Passage:
MariaESchneider said:


> I've tried WH about three times. One when I was younger and had to choose a book for lit. Hated it. Didn't finished, read something else. You're right Heathcliff wasn't just a wounded character in need of love, he was a jerk, uninteresting and annoying.
> 
> I then tried it again when I started writing. I felt I needed the classics under my belt. I hated it. Felt pretty much the same way. The "Dark" in this book was not a misunderstood man withering without love, he was a jerk.
> 
> ...


I watched 1984 with my 20 year old daughter a few months ago because she loved the book. I hated the movie. It was so depressing I wanted to shoot myself after seeing it (not really, just trying to make a point, lol). It makes us try to make sure we don't make these mistakes in our society, but if we had to live that way, I'd rather not live. I hated the movie.


----------



## Ann in Arlington (Oct 27, 2008)

Here's the thing: it's considered a classic. Why? Because even when you _hate_ it there's still a lot to discuss. . . .the writing is definitely above average: one can see and feel and smell the moors, and the very fact that we can express exactly why we hate the characters is testament to the writers ability to bring them to life. So, as literature, it's considered great.

Work to do: Carry on the forum thread about Wuthering Heights from the end of its last post. The lines that come next are separate material, unrelated to the forum thread about Wuthering Heights.

Data segment:
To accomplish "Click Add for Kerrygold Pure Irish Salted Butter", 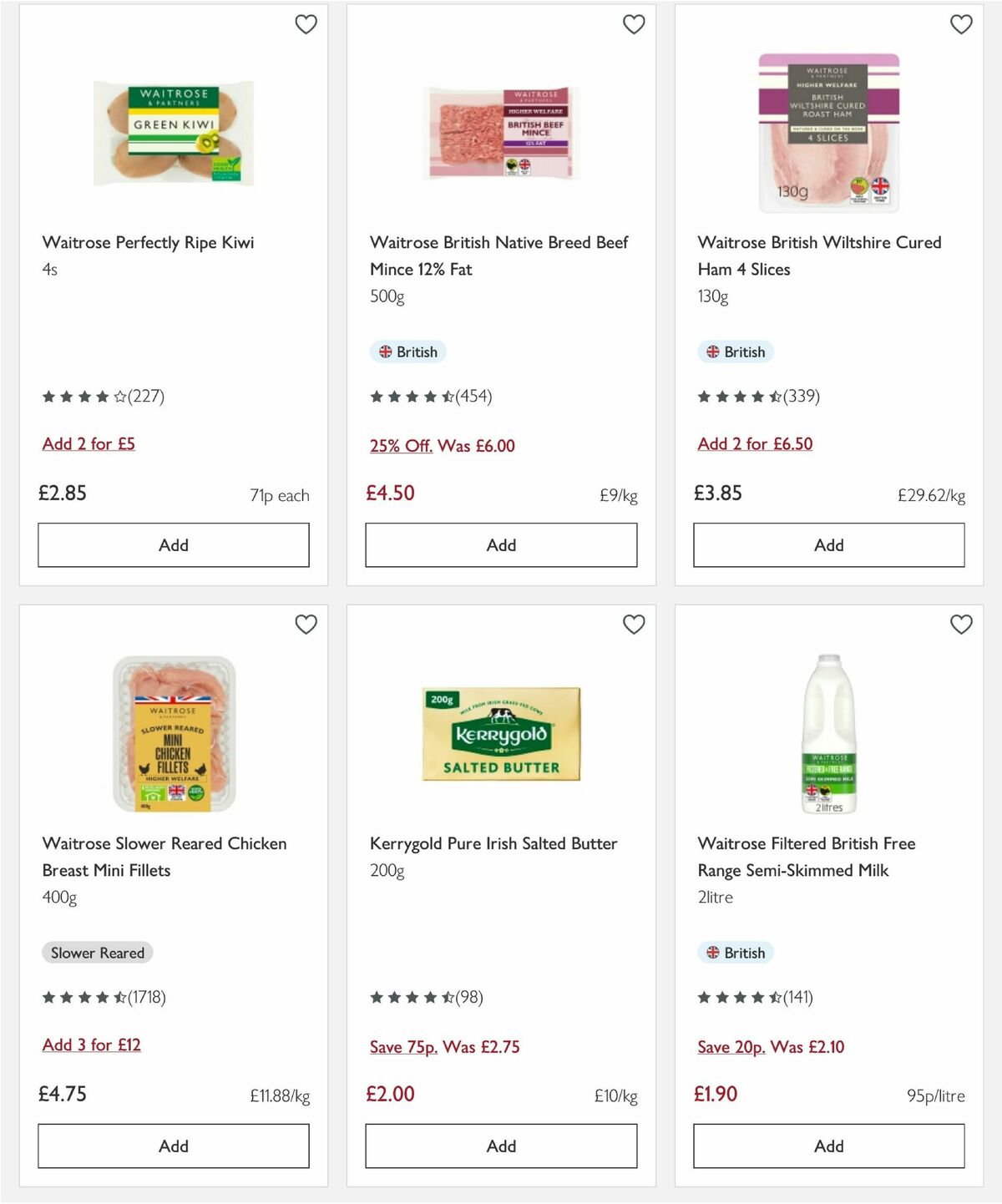I will point(500,1146).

Result:
As a story of people you'd like to meet. . well, not so much. They're a selfish, entitled lot whose behavior is NOT to be emulated.  Though, considering it was written 200 years ago, it does go to show that people haven't changed much.


----------



## Betsy the Quilter (Oct 27, 2008)

I've never read it...I'm sure I was supposed to in high school or college.   But the discussion here makes me want to read it...

Betsy


----------



## MariaESchneider (Aug 1, 2009)

Betsy, you'll hate it.    Okay, I don't know if you will or not.  But Rhonda has both 1983 and WH pegged--DEPRESSING.  I think that is the main reason, more than any other, that I put WH down.  The people were real as Ann said.  The moors were right there in your living room.  In fact that was the problem.  The book was quite real--a very depressing realism that made me decide not to spend any more time with those people!!!


----------



## Margaret (Jan 1, 2010)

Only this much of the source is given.